LOS ANGELES — In a plan made public for the first time, Los Angeles County officials have detailed how they would complete the unprecedented transfer of Bruce’s Beach to the descendants of a Black couple who were run out of Manhattan Beach almost a century ago.
The beachfront property, estimated to be worth $20 million after a complicated appraisal, would be transferred to the Bruce family following an escrow process, according to the proposed plan released late Wednesday. The county would then rent the property from the Bruces for $413,000 per year and maintain a county lifeguard facility at the site.
“This land should have never been taken from the Bruce family over 90 years ago. Now, we are on the precipice of redemption and justice that is long overdue,” said Holly Mitchell, chair of the Los Angeles County Board of Supervisors. “Although we cannot change the past, we have a responsibility to learn from it and to do what is right today. ... I look forward to standing with my colleagues on the right side of history.”
County staff and a legal team representing the Bruce family pro bono have spent months hammering out the details and thinking through every possible outcome. They’ve received support from state lawmakers and reparations advocates — as well as from Gov. Gavin Newsom, who authorized the transfer last September and codified into law that the property had been wrongfully taken.

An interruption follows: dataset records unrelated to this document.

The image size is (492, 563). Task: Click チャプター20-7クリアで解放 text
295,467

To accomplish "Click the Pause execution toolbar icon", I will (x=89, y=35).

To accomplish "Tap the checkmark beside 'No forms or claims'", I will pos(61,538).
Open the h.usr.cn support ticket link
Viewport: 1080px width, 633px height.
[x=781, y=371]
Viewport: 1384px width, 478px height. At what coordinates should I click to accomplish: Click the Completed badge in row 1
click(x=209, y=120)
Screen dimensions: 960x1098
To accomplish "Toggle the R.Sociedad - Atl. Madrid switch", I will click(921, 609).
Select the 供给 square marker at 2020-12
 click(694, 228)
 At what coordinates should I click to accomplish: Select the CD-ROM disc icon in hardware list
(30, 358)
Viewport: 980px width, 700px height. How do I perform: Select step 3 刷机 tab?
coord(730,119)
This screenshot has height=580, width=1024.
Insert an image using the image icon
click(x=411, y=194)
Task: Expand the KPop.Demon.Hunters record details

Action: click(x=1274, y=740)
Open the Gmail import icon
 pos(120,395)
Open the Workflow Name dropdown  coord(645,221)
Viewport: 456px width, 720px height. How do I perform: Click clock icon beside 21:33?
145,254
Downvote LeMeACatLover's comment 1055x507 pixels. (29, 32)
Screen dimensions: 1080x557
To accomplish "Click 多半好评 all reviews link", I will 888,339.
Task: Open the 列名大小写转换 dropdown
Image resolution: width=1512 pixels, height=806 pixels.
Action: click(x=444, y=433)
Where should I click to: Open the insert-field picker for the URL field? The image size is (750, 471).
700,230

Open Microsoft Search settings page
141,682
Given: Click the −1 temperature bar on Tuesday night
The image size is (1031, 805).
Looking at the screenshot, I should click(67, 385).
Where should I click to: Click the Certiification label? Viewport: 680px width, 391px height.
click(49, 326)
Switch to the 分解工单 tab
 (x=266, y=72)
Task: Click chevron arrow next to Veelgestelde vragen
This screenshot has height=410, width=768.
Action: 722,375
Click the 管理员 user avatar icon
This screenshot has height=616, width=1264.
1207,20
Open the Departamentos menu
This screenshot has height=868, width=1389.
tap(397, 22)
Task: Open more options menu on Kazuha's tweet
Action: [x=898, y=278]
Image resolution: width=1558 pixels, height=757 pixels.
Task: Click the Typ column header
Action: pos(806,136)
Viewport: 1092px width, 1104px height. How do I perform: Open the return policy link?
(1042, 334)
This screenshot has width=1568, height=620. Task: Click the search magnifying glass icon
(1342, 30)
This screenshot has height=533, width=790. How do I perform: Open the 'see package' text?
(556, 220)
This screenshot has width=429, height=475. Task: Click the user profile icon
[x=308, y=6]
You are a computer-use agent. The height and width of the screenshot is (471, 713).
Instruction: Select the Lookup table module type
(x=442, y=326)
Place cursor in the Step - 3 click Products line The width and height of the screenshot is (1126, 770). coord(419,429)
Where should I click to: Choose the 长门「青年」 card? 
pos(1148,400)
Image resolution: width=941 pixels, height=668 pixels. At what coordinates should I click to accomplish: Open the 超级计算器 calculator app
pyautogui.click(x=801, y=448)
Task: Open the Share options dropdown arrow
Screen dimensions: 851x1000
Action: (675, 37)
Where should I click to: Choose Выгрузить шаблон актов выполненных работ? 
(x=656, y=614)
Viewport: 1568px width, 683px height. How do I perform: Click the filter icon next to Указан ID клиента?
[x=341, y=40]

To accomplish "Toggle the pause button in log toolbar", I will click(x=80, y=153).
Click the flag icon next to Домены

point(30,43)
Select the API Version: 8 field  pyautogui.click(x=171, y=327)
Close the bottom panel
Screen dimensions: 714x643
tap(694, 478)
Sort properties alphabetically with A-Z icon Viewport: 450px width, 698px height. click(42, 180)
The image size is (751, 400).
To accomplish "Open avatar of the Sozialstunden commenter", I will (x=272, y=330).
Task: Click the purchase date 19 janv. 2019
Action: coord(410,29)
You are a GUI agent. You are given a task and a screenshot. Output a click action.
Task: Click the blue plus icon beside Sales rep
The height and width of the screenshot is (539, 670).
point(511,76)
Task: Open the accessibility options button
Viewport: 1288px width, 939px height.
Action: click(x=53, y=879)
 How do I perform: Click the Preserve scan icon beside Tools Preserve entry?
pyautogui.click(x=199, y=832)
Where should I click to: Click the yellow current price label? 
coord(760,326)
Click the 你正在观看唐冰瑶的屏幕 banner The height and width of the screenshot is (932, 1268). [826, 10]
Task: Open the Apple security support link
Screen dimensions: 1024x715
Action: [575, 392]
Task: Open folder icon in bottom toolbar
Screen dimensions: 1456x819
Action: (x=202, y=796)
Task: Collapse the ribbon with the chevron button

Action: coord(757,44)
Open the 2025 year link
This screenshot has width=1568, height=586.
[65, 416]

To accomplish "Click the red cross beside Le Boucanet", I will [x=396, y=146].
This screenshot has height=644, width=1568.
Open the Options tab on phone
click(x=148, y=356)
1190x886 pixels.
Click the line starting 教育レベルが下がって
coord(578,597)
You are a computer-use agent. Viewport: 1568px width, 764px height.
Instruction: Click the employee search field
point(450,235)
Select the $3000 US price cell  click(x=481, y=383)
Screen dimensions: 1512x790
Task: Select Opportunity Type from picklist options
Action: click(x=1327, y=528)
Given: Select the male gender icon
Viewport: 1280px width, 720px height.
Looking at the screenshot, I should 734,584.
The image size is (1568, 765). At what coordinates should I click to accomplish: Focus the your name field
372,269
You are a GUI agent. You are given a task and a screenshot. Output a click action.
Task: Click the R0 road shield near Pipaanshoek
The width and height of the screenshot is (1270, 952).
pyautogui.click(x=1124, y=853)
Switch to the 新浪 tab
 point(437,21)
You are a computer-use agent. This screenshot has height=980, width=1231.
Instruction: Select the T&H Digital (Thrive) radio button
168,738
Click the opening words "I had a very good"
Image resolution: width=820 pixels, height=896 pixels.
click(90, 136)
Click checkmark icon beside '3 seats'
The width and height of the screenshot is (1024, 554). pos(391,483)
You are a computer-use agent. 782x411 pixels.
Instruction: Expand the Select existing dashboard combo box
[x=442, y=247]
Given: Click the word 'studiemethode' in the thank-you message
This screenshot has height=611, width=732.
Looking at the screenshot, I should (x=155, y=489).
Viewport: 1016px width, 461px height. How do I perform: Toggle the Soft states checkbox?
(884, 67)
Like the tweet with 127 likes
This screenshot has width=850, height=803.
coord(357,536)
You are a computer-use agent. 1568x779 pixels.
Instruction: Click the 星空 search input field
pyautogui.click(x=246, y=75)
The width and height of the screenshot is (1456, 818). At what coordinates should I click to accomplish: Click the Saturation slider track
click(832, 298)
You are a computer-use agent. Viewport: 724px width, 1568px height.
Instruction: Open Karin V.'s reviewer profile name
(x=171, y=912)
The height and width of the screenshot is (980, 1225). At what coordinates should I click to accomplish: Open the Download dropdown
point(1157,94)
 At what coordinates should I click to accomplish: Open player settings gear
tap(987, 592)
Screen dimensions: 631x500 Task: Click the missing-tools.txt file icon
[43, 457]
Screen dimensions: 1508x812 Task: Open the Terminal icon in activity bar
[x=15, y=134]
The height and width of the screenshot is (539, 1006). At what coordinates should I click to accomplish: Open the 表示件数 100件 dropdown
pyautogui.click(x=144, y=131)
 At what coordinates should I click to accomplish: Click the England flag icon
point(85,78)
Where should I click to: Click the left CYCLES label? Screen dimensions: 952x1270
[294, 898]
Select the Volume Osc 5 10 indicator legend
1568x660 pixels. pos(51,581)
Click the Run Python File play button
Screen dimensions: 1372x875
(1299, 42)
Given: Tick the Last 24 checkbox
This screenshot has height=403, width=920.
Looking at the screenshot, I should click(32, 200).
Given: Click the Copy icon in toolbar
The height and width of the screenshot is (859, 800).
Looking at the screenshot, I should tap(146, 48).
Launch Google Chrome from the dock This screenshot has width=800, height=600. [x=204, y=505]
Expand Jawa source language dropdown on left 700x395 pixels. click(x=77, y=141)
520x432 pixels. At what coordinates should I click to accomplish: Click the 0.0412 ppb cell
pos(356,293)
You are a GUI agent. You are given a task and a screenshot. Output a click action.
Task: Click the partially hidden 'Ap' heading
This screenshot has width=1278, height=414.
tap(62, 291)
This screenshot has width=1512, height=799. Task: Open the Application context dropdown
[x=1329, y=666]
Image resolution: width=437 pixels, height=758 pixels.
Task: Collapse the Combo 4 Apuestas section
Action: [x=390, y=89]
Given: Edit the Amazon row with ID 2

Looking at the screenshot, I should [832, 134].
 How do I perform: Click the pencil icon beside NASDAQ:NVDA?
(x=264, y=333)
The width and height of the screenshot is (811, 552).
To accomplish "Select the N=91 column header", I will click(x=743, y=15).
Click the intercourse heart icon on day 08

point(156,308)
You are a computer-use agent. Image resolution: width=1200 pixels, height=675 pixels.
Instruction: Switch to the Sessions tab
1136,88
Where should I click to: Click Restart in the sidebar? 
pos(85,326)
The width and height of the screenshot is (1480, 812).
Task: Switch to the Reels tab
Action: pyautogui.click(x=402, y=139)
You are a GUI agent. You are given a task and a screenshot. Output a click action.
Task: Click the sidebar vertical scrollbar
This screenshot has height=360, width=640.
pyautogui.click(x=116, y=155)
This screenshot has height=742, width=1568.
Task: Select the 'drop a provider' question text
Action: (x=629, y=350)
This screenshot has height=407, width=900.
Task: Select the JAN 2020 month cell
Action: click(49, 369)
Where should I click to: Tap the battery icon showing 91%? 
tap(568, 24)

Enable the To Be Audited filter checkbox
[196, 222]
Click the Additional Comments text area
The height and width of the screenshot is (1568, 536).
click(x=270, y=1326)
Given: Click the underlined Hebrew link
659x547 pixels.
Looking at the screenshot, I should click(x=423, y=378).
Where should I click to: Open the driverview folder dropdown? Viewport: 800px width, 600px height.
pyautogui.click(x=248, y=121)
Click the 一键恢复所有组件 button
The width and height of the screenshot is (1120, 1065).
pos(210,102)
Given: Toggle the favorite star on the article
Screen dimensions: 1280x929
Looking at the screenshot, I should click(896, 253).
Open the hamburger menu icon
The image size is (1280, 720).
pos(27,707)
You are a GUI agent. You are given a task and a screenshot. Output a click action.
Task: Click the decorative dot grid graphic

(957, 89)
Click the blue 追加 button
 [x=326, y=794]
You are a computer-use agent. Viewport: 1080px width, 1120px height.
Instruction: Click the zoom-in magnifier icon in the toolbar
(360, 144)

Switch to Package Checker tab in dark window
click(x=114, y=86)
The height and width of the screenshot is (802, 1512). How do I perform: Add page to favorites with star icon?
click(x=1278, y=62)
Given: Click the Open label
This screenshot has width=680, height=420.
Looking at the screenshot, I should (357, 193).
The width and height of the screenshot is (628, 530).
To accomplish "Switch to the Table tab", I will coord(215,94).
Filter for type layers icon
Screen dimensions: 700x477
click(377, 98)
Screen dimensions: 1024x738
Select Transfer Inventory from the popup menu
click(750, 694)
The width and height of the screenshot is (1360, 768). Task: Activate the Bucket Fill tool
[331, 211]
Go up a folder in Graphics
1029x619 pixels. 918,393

State and city leaders across the nation have looked on to see exactly how the historic transfer would be made. Many say Bruce’s Beach could forge a path for those seeking to reckon with past injustices that violently dispossessed Indigenous people and blocked Black people, Latinos, Japanese Americans and many others from owning property and building wealth in this country.
“This has not been an easy process … there was no precedent for this,” said L.A. County Supervisor Janice Hahn, who said a team of lawyers scoured the books and could find no comparable case study. “We wanted this to be foolproof. We wanted to transfer the property to the Bruce family in the safest way possible so that they would not inherit legal challenges or any kind of burden.”
The proposed agreement will be brought before the L.A. County Board of Supervisors for a vote next Tuesday. If approved, the transfer would realize a call to action that began more than two years ago — when the grassroots movement Justice for Bruce’s Beach sparked a national conversation and forced a reckoning in Manhattan Beach.
The story of Bruce’s Beach starts with the Tongva people, who tended this stretch of coast before real estate developers staked their claim in the early 1900s and built what is known today as Manhattan Beach.
By 1912, Charles and Willa Bruce had made their way to California. Willa paid $1,225 for the first of two lots along the Strand between 26th and 27th streets and ran a popular lodge, cafe and dance hall that extended a rare welcome to Black families seeking a weekend by the sea.
Many called the area Bruce’s Beach. A few more Black families, drawn to this new community, bought and built their own cottages next door.